Entries on where items appear
☆ ☆ ☆
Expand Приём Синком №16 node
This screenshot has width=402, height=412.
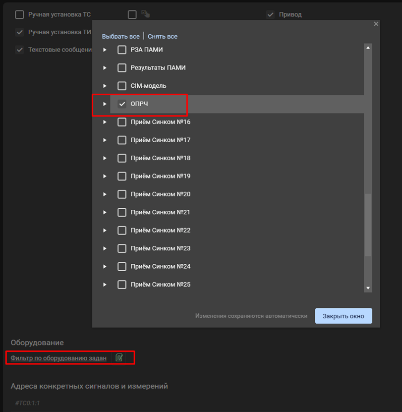point(105,122)
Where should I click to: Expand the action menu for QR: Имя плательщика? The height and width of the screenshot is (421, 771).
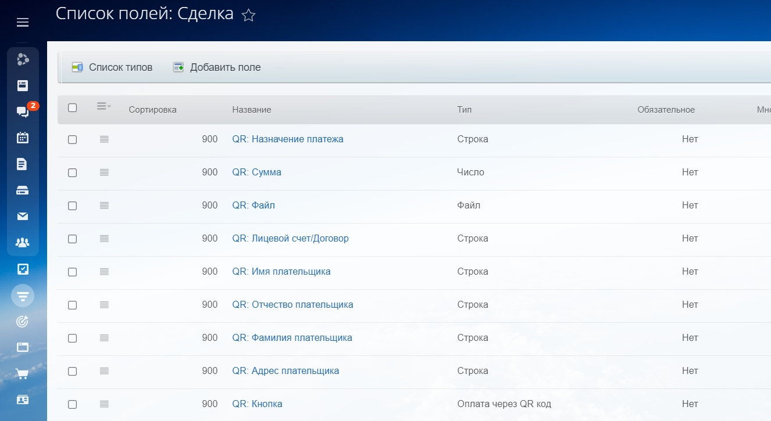(104, 272)
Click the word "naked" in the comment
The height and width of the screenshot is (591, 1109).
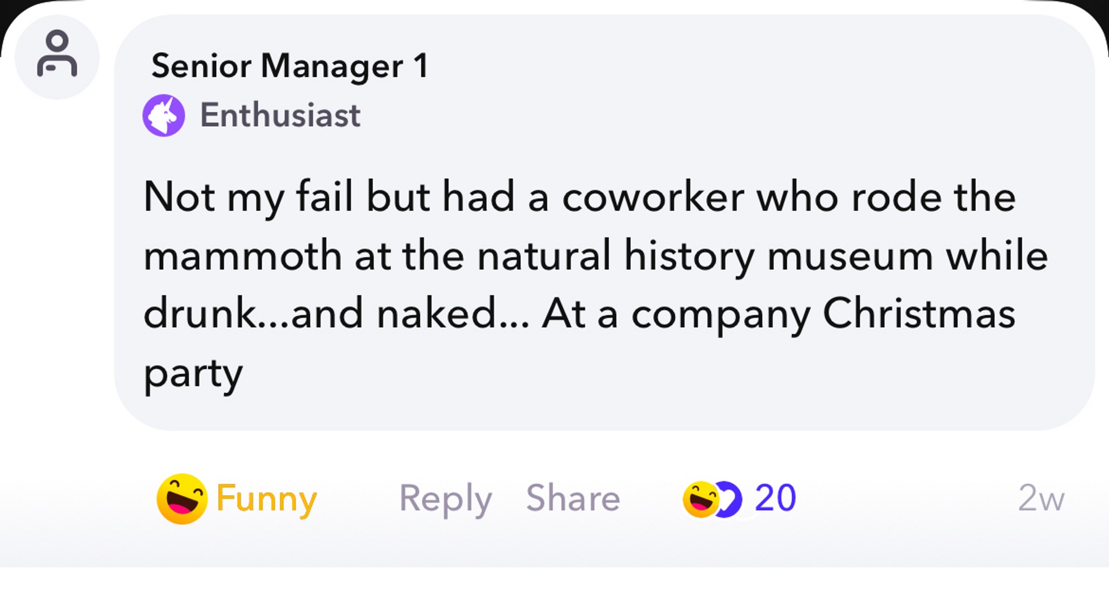pyautogui.click(x=436, y=314)
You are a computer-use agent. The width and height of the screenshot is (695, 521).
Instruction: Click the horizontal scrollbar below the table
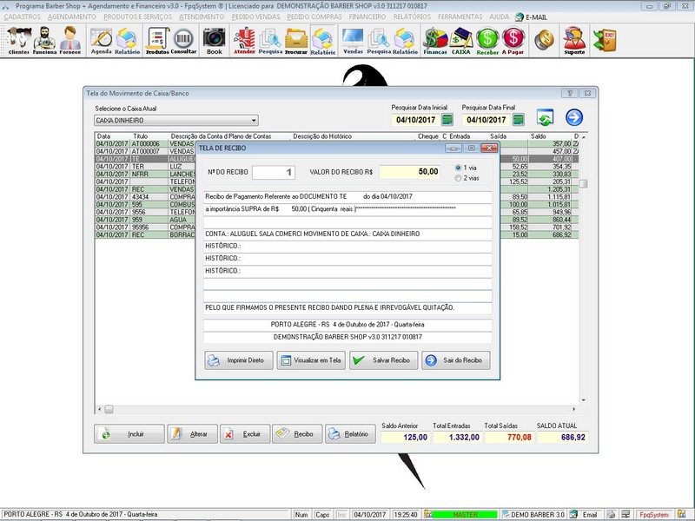pos(339,409)
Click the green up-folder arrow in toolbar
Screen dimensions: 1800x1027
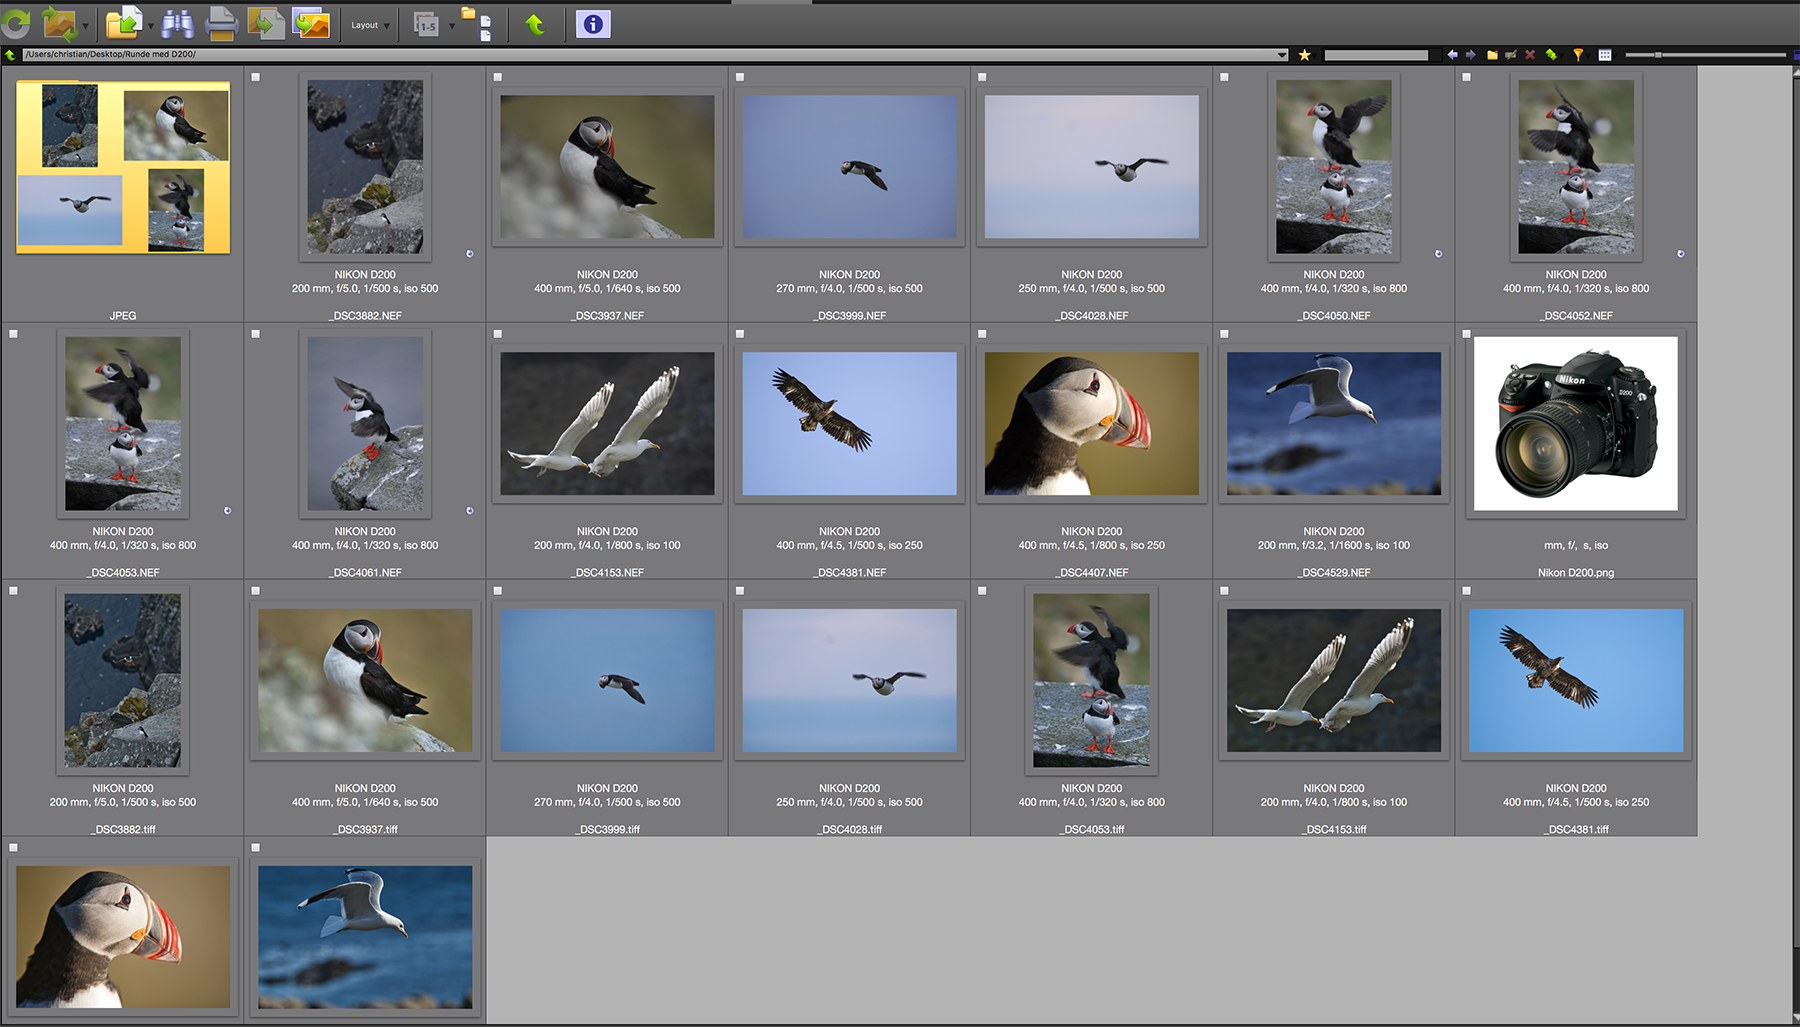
☆ ☆ ☆
EXERCISE DIRECTIONS:
Please convert all the items above into a numbered list with no blank lines, and leave the pictures out of the answer.

EXERCISE OUTPUT:
1. Expand Приём Синком №16 node
2. This screenshot has width=402, height=412.
3. point(105,122)
4. Where should I click to: Expand the action menu for QR: Имя плательщика? The height and width of the screenshot is (421, 771).
5. (104, 272)
6. Click the word "naked" in the comment
7. The height and width of the screenshot is (591, 1109).
8. pyautogui.click(x=436, y=314)
9. You are a computer-use agent. The width and height of the screenshot is (695, 521).
10. Instruction: Click the horizontal scrollbar below the table
11. pos(339,409)
12. Click the green up-folder arrow in toolbar
13. Screen dimensions: 1800x1027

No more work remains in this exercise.